Text extract:
*****

Recommended parameters for CLR vs ONT #31

Closed SHuang-Broad closed 3 years ago

SHuang-Broad commented 4 years ago

Hi,

I'm wondering if you have any recommendations on parameters for

I'm asking because I've observed great improvements from Racon on ONT drafts, but when polished with the same default parameters on CLR drafts, the results wasn't much better.

Of course it could be that the parameters used for the overlap generation weren't optimal, but I'd like to see if you've already have some recommendations.

Thanks!

Steve

rvaser commented 4 years ago

Hi Steve, sorry for asking, but CLR is an abbreviation for?

Best regards, Robert

SHuang-Broad commented 4 years ago

Sorry Robert. What I meant was the continuous long read (CLR) protocol from PacBio. Compared to CCS/HiFi from PacBio, it has a higher error rate.

rvaser commented 4 years ago

I don not think that I have a special set of parameters that should work better on CLR data. You could maybe try the old Racon parameters (5, -4, -8) or with (2, -5, -2) for match, mismatch and gap, respectively. Usually we do not change mapper parameters.

SHuang-Broad commented 4 years ago

Thanks Robert! I'll try and report back.

SHuang-Broad commented 4 years ago

Hi Robert,

while using the parameter set (5, -4, -8) with GPU enabled and splitting the work into three chunks using the python script, I received the follow error

[racon::Window::generate_consensus] warning: contig 41 might be chimeric in window 66276!
[racon::Window::generate_consensus] warning: contig 41 might be chimeric in window 66277!
[racon::Window::generate_consensus] warning: contig 41 might be chimeric in window 66278!
[racon::Window::generate_consensus] warning: contig 41 might be chimeric in window 66279!

How should I interpret these warnings, and what should I watch out for in the output?

Thanks!

rvaser commented 4 years ago

Hi Steve, this warning means that the window trimming heuristic could not trim both sides of the consensus. The method searches for the first and last consensus base which is covered with at least half reads that are inside the window. The warning arises when the coverage of the window is uneven, i.e. it could be a repetitive region coupled with a lot of short reads mapping to it or a chimeric region. Usually the warning is a false positive, so you can ignore it.

*****

Given entries:
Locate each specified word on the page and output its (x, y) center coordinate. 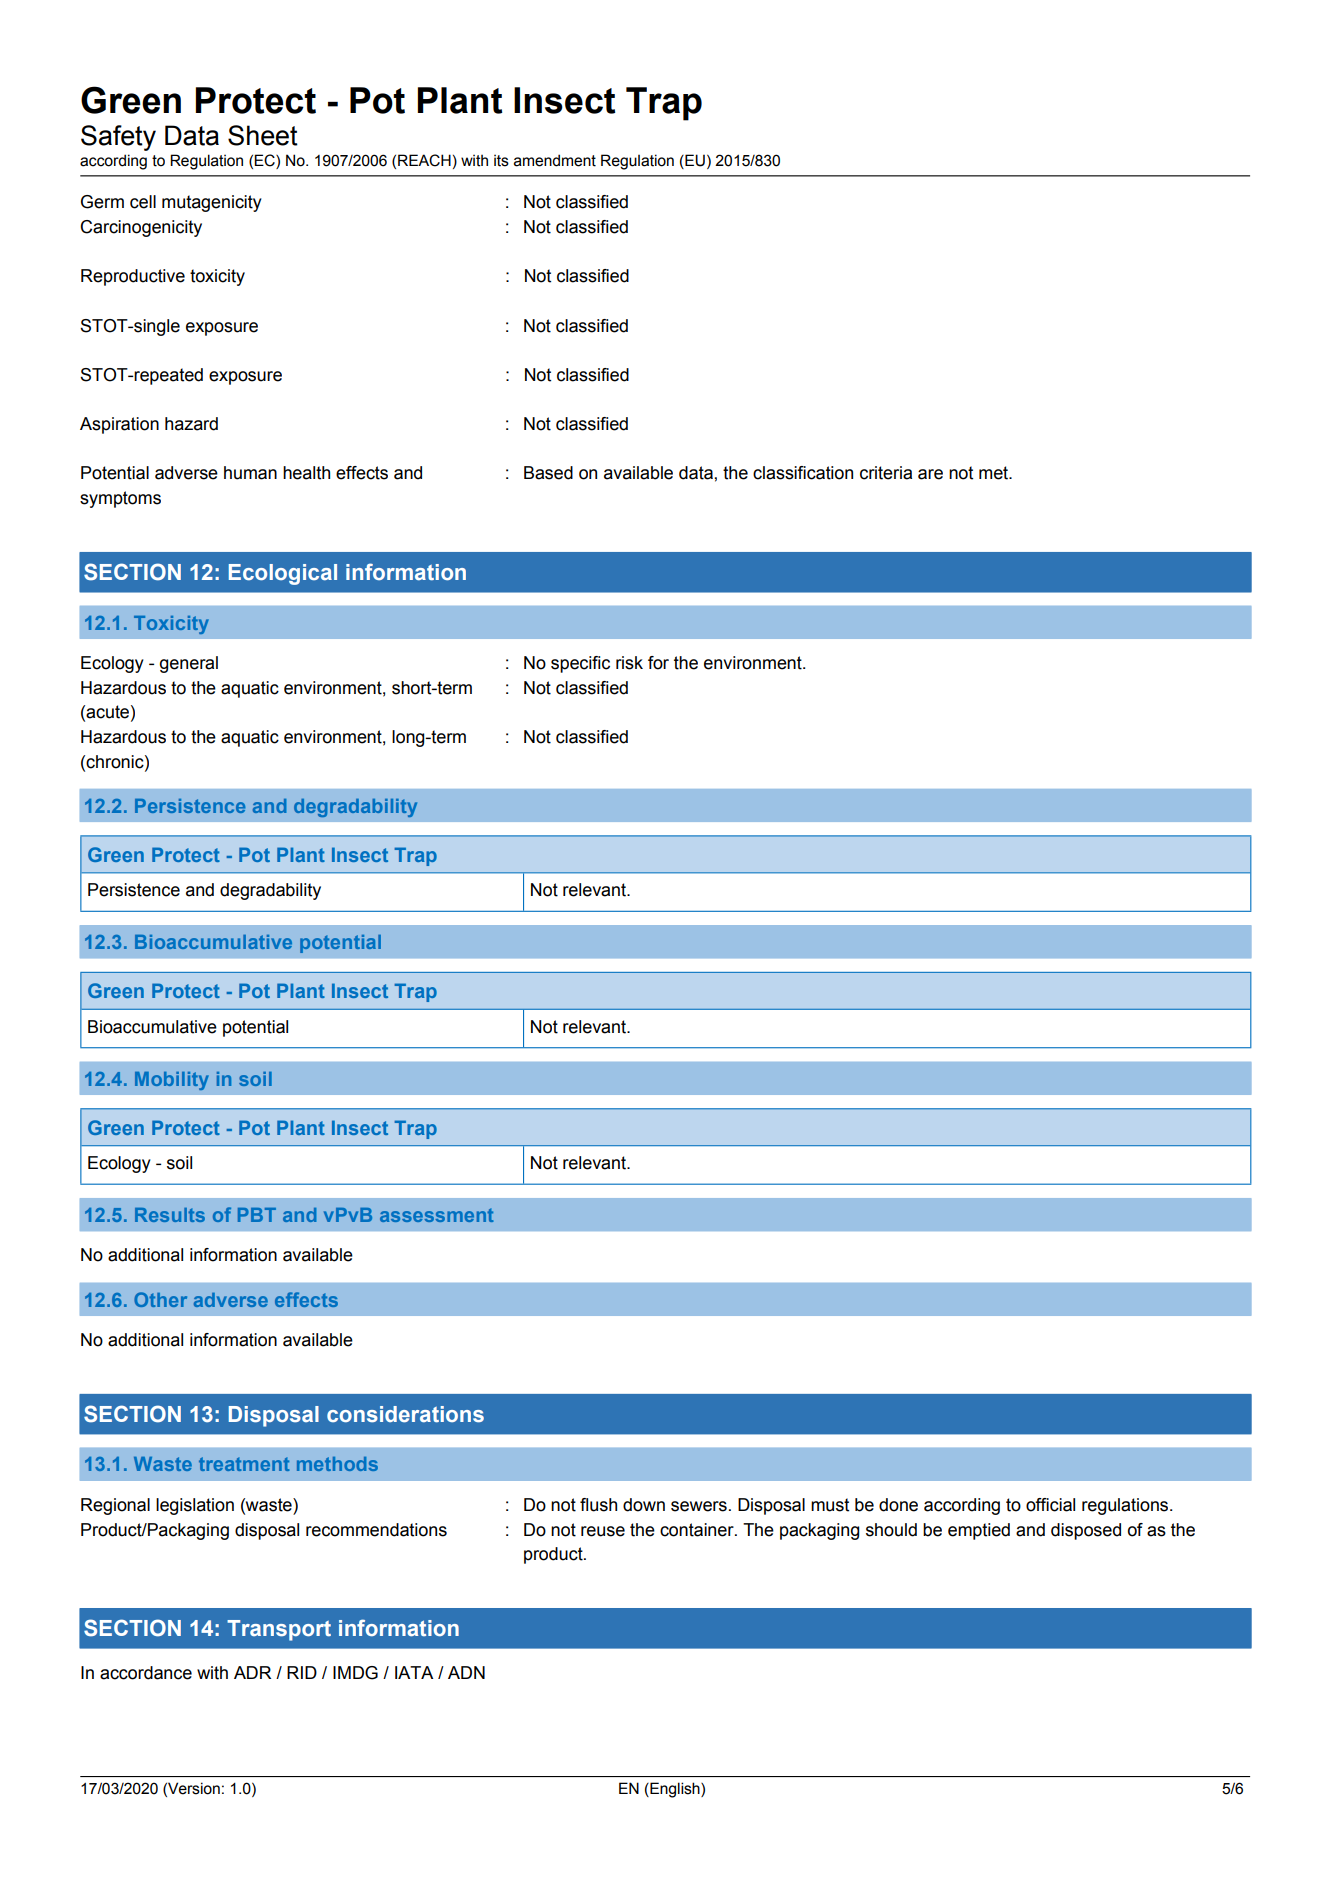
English (675, 1790)
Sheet (263, 135)
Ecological (283, 574)
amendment (555, 160)
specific (580, 664)
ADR (252, 1672)
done (898, 1505)
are (930, 474)
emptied (979, 1531)
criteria (886, 473)
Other (160, 1299)
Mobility (172, 1081)
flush (598, 1505)
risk (629, 663)
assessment (437, 1215)
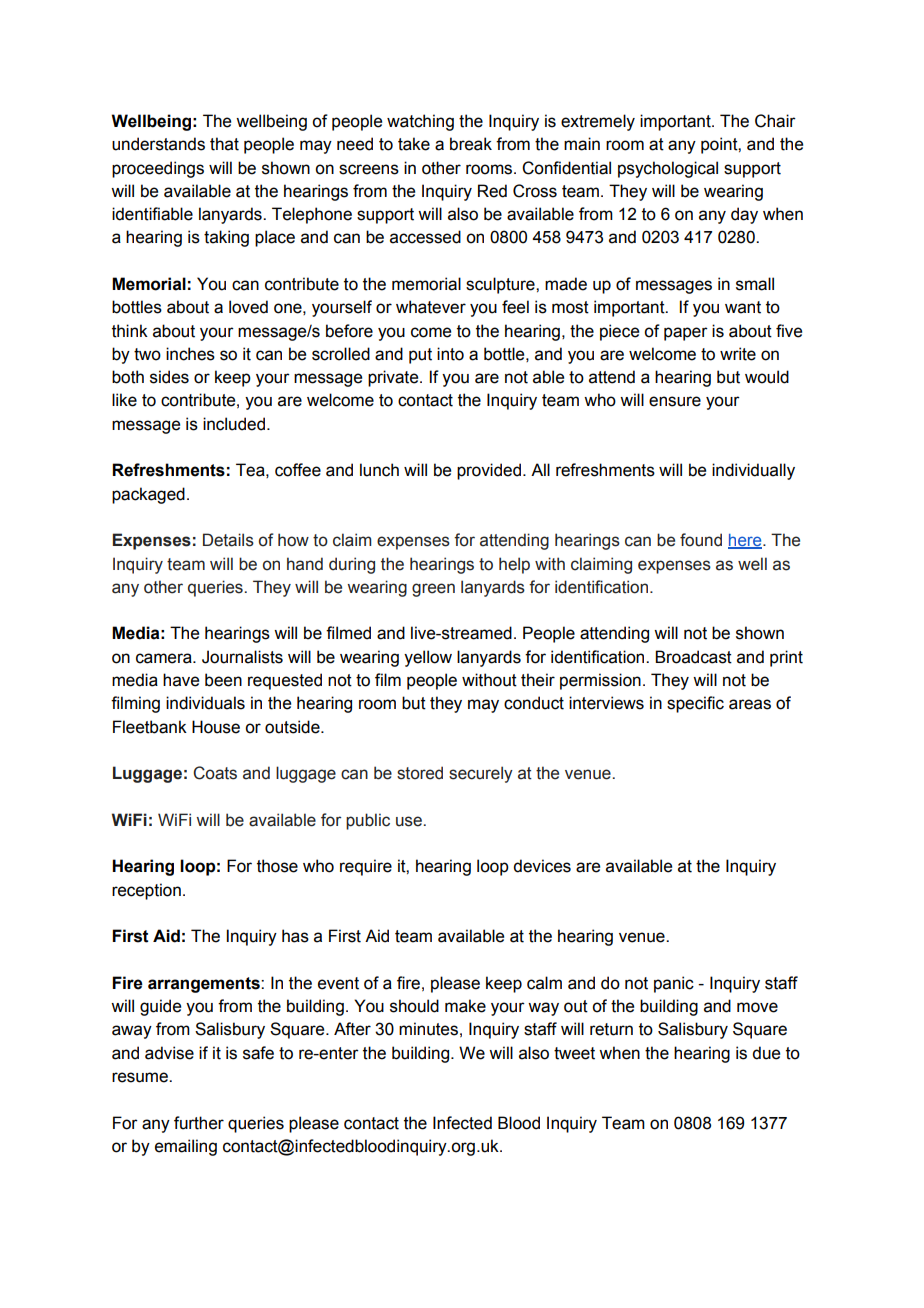 The image size is (924, 1308). What do you see at coordinates (428, 658) in the screenshot?
I see `yellow` at bounding box center [428, 658].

*****

From the forum thread on Racon parameters, explain what causes the "might be chimeric" warning to appear, in one to three sentences.

The warning appears when the window trimming heuristic cannot trim both sides of the consensus. That heuristic looks for the first and last consensus base covered by at least half the reads inside the window, and it fails when the window's coverage is uneven. Uneven coverage can come from a repetitive region with many short reads mapping to it, or from a chimeric region.